Diyerek Hanne Kuzu, göğsüne alabildiği kadar nefes aldı ve olanca sesiyle bağırmaya başladı. Sesi o kadar ince çıkıyordu ki kulakları sağır edecek cinstendi. Bu sesin Hanne Kuzudan çıkıyor olması bir mucizeydi.
***
– Ses bu taraftan geliyor çocuklar. Çok yakınlardayız. Dedi Dilhan dede.
– Bu sefer de çığlık mı atıyor o? diye şaşırdı Fiyaka İbrahim.
– Aman Yarabbi! O nasıl bir sestir öyle. Diye söylenirken Baba Salih, bir yandan da kulaklarını tıkamaya çalışıyordu.
***
Hanne Kuzunun o şiddetli çığlığı karşısında eşek arılarının hepsi havada yalpalamaya başladı.

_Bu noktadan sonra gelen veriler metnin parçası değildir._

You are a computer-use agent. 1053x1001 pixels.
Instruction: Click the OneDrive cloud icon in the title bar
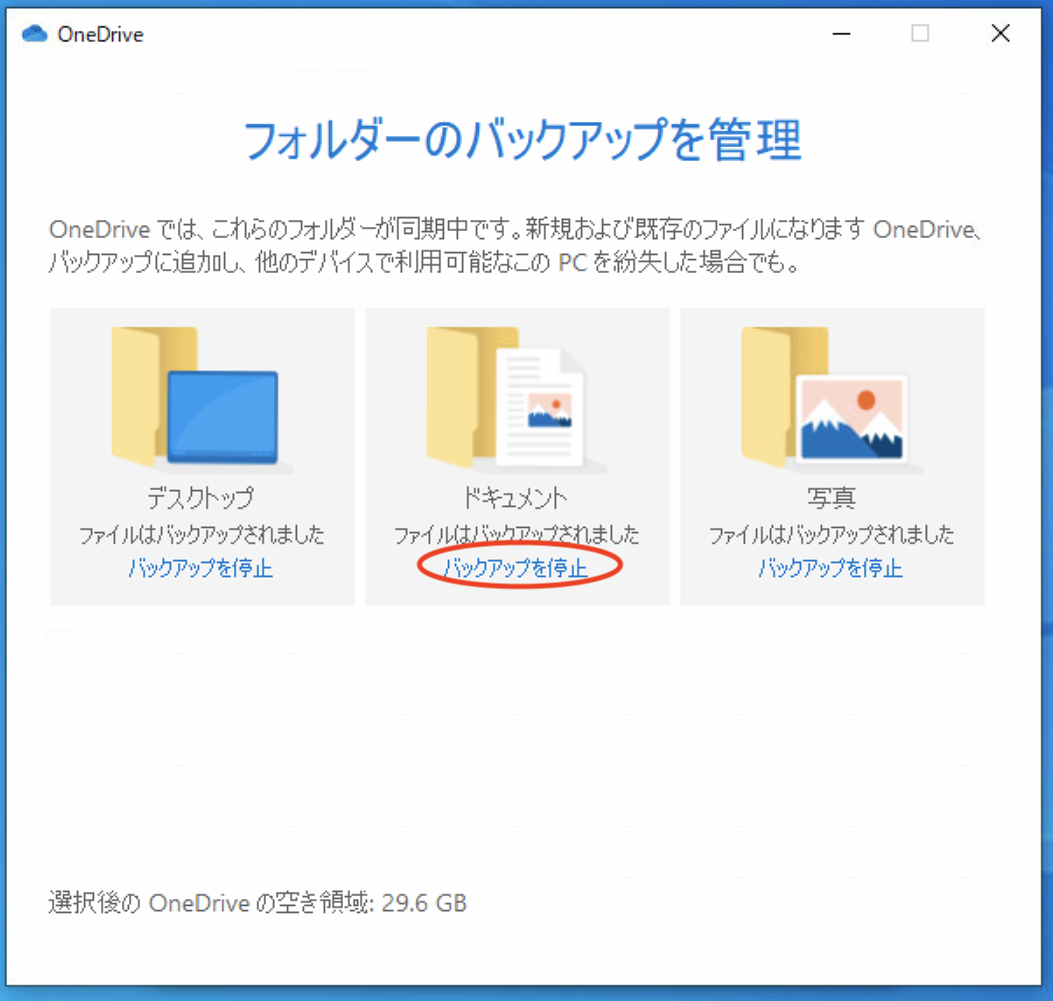[x=33, y=33]
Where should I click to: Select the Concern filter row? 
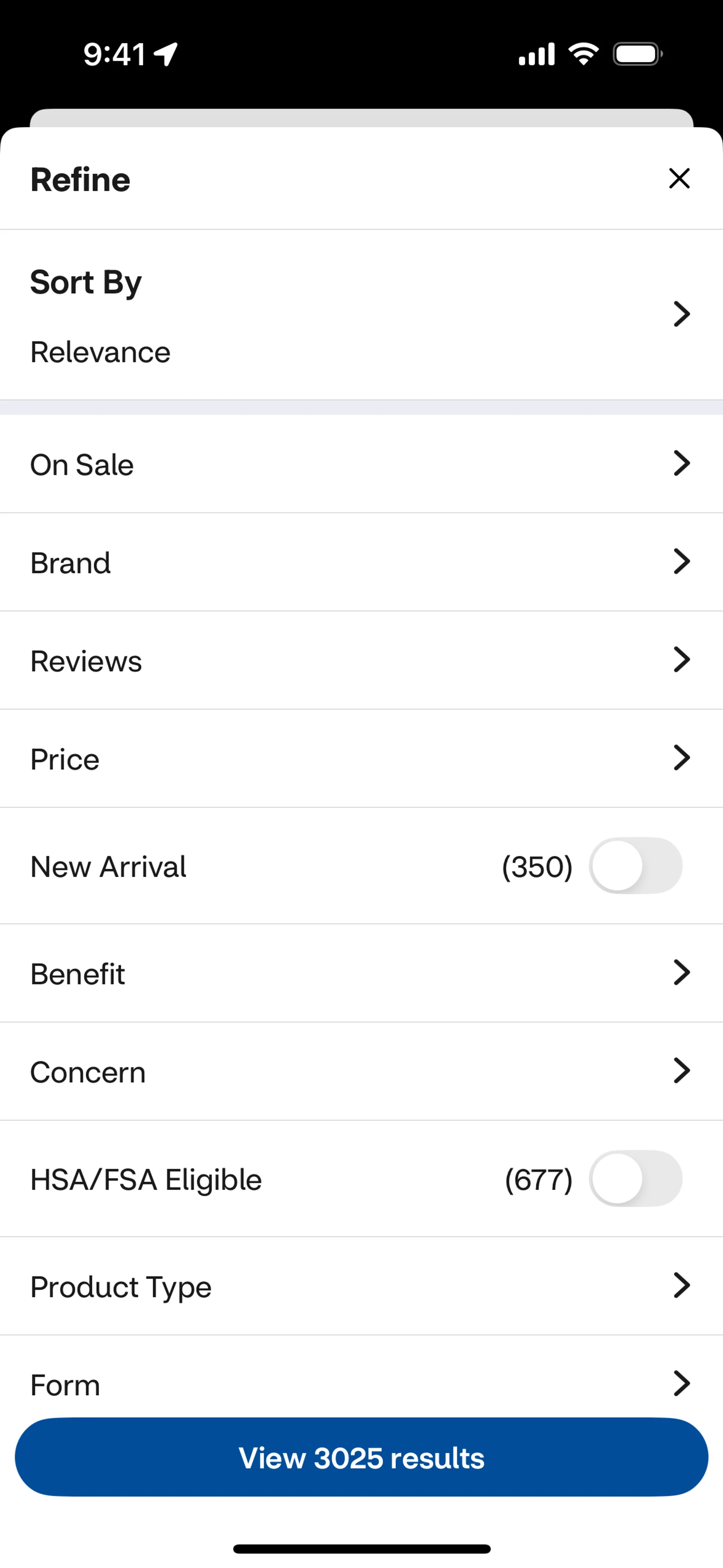click(362, 1071)
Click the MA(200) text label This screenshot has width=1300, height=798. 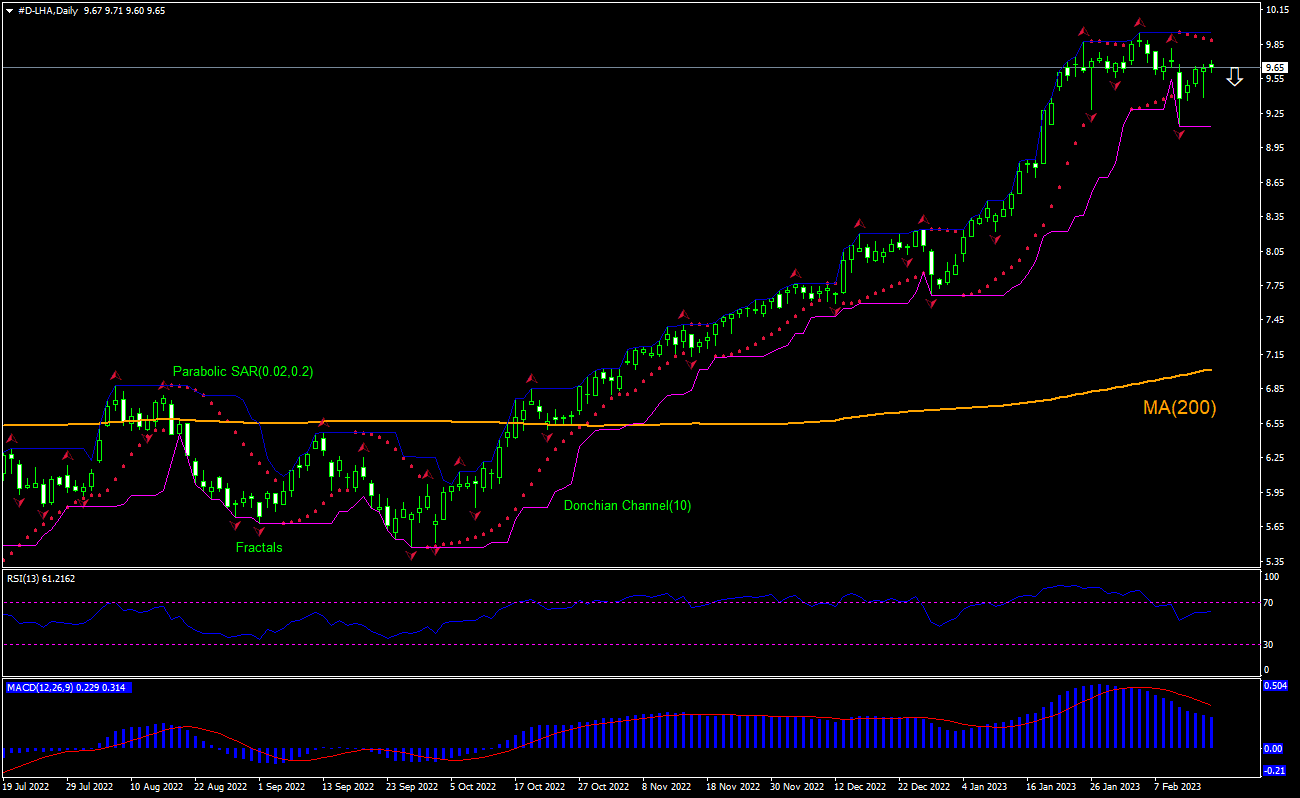(x=1180, y=407)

– Tamam Hanne Kuzzu inssan tamam. Kes şunu. Diye yalvarıyordu adeta Kara Boru.
Fakat Hanne Kuzu, ona aldırmadan bağırmaya devam ediyordu. Durmadan göğsüne hava depoluyor ve sesi yettiğince bağırıyordu. Eşek arıları bayılacak duruma gelmişlerdi. Hatta bir kısmı kendini kaybedip aşağıya düşmüşlerdi bile.

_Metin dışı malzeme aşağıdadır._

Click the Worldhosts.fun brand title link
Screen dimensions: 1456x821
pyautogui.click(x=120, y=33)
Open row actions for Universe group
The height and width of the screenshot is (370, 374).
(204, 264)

Hanne Kuzu tekrar nefesini toplayıp bağıracaktı ki sesi kesili verdi birden. Bağırmaya çalışıyor fakat kuru bir fısıldamadan başka bir ses çıkmıyordu. Sahip olduğu tüm sesini tüketmişti Hanne Kuzu. Ses kesilince arılar tekrar kendilerine geldiler.

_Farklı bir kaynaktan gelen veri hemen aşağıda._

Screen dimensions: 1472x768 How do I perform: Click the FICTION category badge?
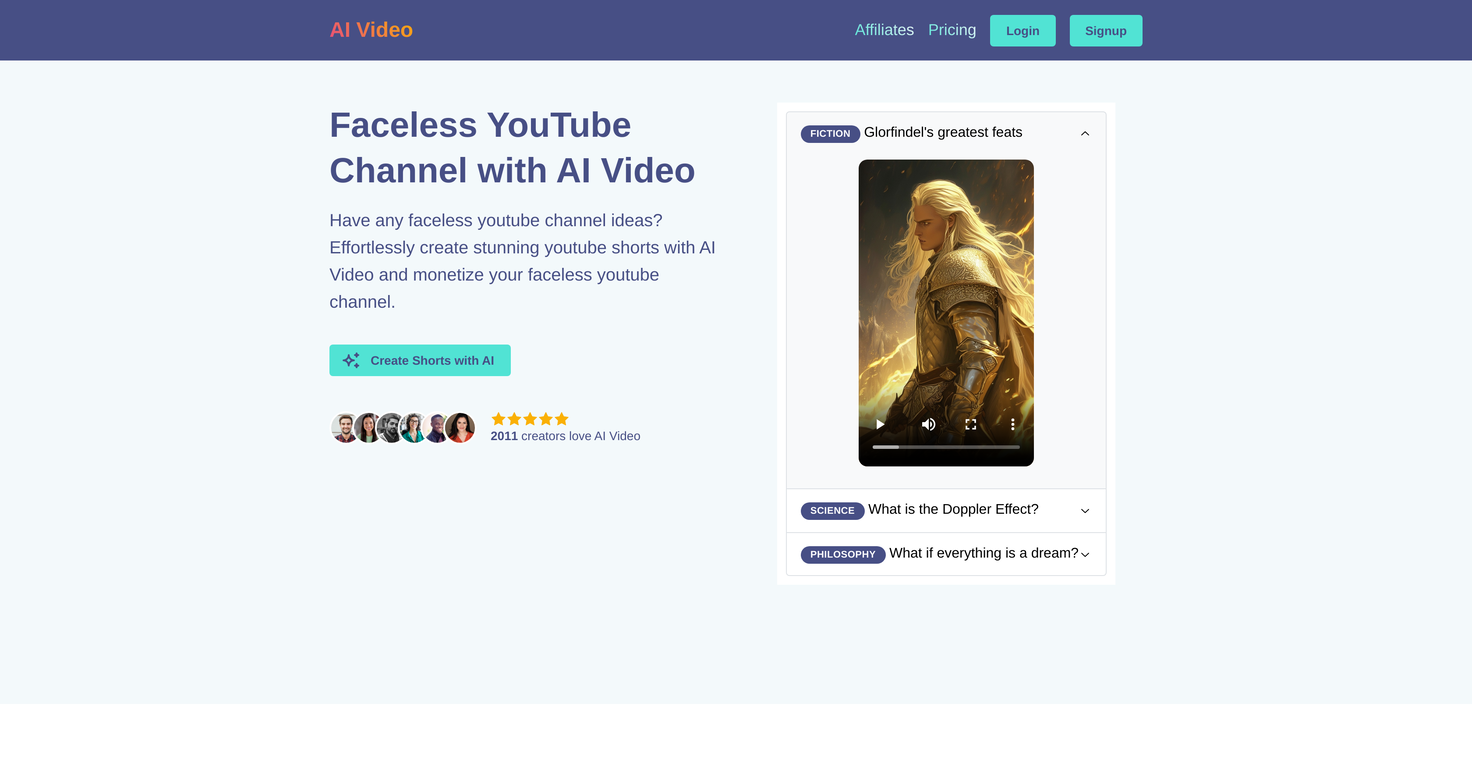click(x=830, y=133)
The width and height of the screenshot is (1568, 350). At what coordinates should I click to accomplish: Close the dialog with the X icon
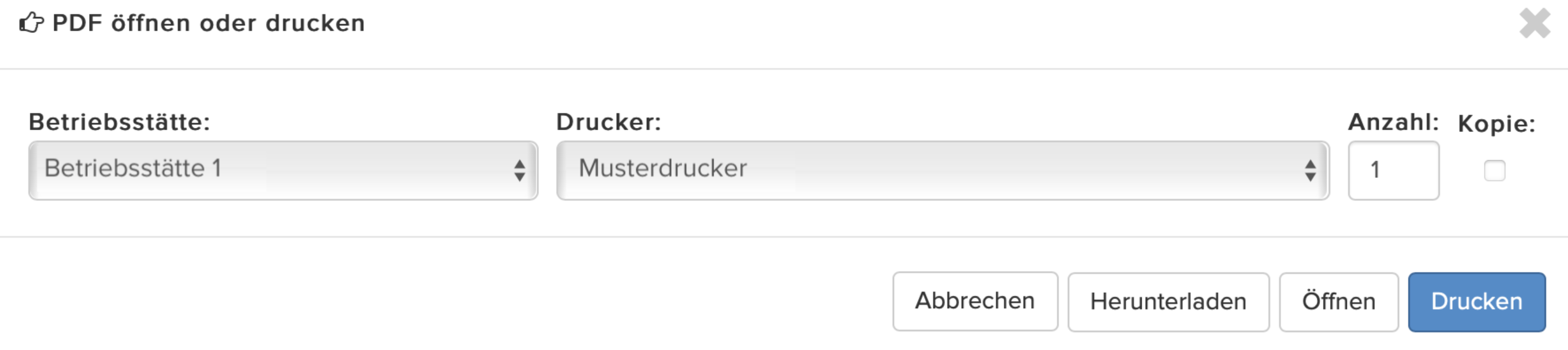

– Ne oldu Hanne Kuzu inssan. Sssesin mi kıssıldı. Oo çok yazzııık. Sssaldırın arkadaşlar. Diyerek Kara Boru, arkadaşlarına taarruz emrini verdi.
Hanne Kuzunun çığlığı kesilmeseydi işe yarayacaktı. Ama beklenmedik ses kısılması onları yarı yolda bırakmıştı. Hep öyle olmuyor mu zaten. Tam herşey yoluna girecek derken, beklenmedik bir aksilik çıkıyor ve bize engel oluyordu. Hanne Kuzu elinden geleni yapmıştı. Hatta elinden gelenin fazlasını yapmıştı. Fakat bu sefer içinde zerre umutsuzluk yoktu. Sesi kısılmış olmasına rağmen kendine olan inancı tamdı. O gördüğü resim ve işittiği ses ona daha önce sahip olmadığı cesareti ve inancı kazandırmıştı.
Resimde gördüğü şey kendisiydi aslında.
Sanki birileri Hanne Kuzu’yu an be an takip ediyor ve resmediyordu.